Ce contexte va créer un malaise qui très souvent entrave la communication entre professionnels et justiciables.
On citera un autre exemple : les associations dénoncent régulièrement des décisions concernant des enfants autistes, arguant que ce que les professionnels
du droit stigmatisent comme des conséquences de mauvais traitement (1) ou mauvaise éducation ne sont en fait que des manifestations de l’autisme. Une meilleure connaissance du handicap par les professionnels devrait améliorer sensiblement cette situation. Un travail pédagogique, diffusant une meilleure
connaissance du droit et du fonctionnement de la justice dans le secteur du handicap, serait complémentaire.
2.Méconnaissance des déficiences
Les situations de handicap sont multiples. Les pathologies et maladies influant sur les comportements et les relations ne peuvent évidemment pas être toutes connues dans leurs détails médicaux. Néanmoins, la connaissance des grandes catégories de handicap doit être acquise, cela tout particulièrement pour les situations les plus régulièrement sujettes à confusion et fantasme. Droit Pluriel constate en effet un écart sensible entre les représentations du handicap psychique formulées et les situations réelles rencontrées sur le terrain. En ce domaine, la demande des professionnels du droit est forte. Il sera donc opportun de transmettre des connaissances tant sur les différents types d’atteintes psychiques que sur les techniques d’entretien.

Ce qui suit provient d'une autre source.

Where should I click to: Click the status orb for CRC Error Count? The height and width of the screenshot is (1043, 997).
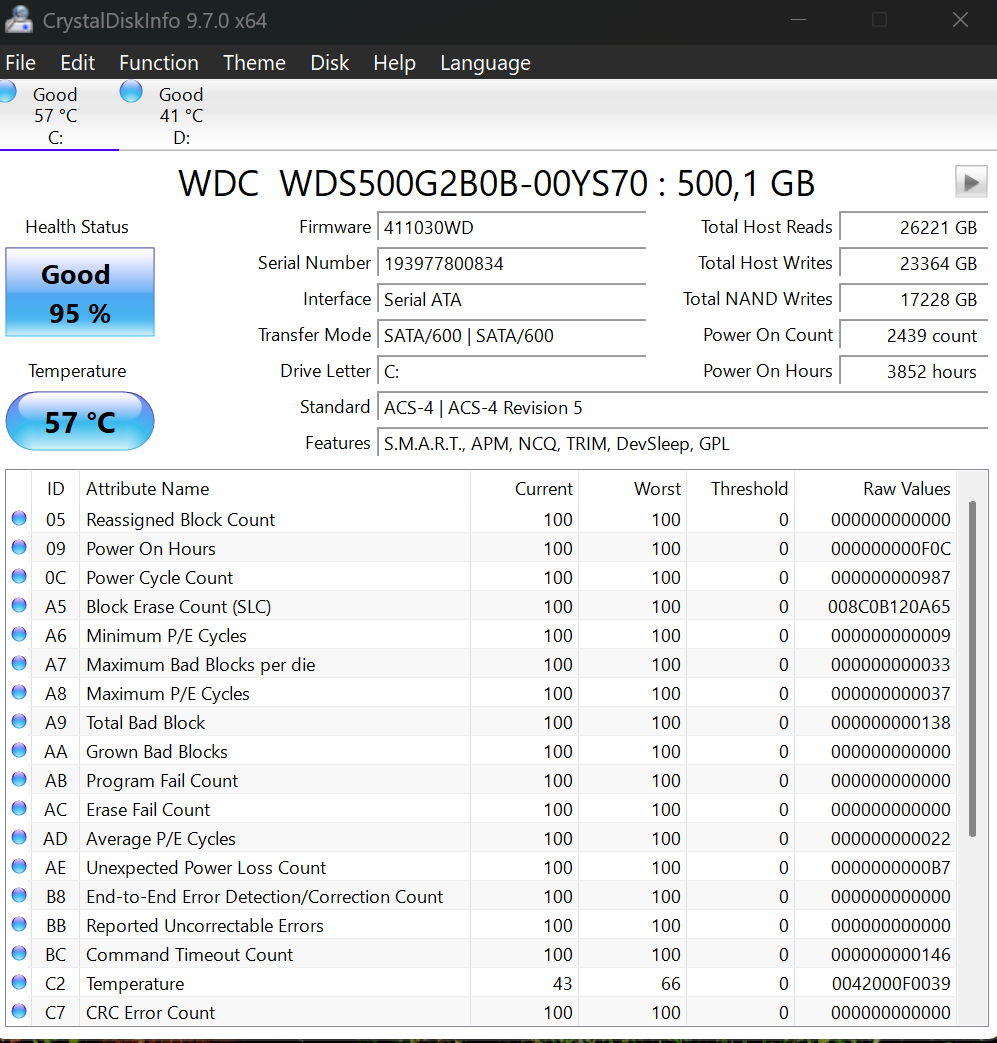point(19,1012)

Certaines pathologies comme la maladie d’Alzheimer posent de réels problèmes aux juristes, car affectant la parole et le consentement. Un focus particulier serait donc opportun. Par ailleurs, certaines représentations erronées ont été largement entendues au cours de l’état des lieux : cela concerne notamment les personnes handicapées mentales, présupposées incapables de comprendre ou les personnes autistes dont peu de gens savent qu’elles peuvent ne présenter quasiment aucune manifestation extérieure visible. En dernier lieu, il est essentiel que les professionnels prennent la mesure du handicap invisible.
Une formation doit donc permettre de comprendre les conséquences possibles des déficiences.
3.Connaître les réponses apportées par le droit
Les services juridiques des associations du secteur du handicap témoignent également du manque d’information des professionnels du droit concernant les dispositions légales, spécifiques au handicap. Ces dispositions se retrouvent dans les principes du droit posés par les textes internationaux (Convention internationale relative aux droits des personnes handicapées), dans le droit commun ou encore dans le « droit à la compensation ». Cette dernière matière, dont le contentieux touchant aux enfants est particulièrement important, est peu enseignée. Les justiciables auraient besoin d’interlocuteurs formés sur ces questions.
De leur côté, les professionnels du droit sont souvent confrontés à des situations de handicap complexes et déplorent n’avoir aucun référent vers qui se
tourner. Ils expriment leur solitude dans ces dossiers, où l’échange avec un interlocuteur éclairé pourrait être très utile, ou au moins, permettre la prise de décisions.
4. Méconnaissances des techniques et outils de compensation
Certaines pratiques de compensation, par exemple l’interprète en langue des signes, sont connues. Pour autant, un enseignement est nécessaire pour en comprendre les subtilités et contraintes.